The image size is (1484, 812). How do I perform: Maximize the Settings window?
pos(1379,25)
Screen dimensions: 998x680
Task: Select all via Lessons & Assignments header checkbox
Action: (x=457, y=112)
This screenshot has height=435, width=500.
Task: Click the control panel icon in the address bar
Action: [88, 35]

● ● ● ● ● ● ●

→ **Try it**: Your task is to repeat each line of the material exactly.

→ **Exercise solution**:
The image size is (1484, 812). How do I perform: Maximize the Settings window?
pos(1379,25)
Screen dimensions: 998x680
Task: Select all via Lessons & Assignments header checkbox
Action: (x=457, y=112)
This screenshot has height=435, width=500.
Task: Click the control panel icon in the address bar
Action: [88, 35]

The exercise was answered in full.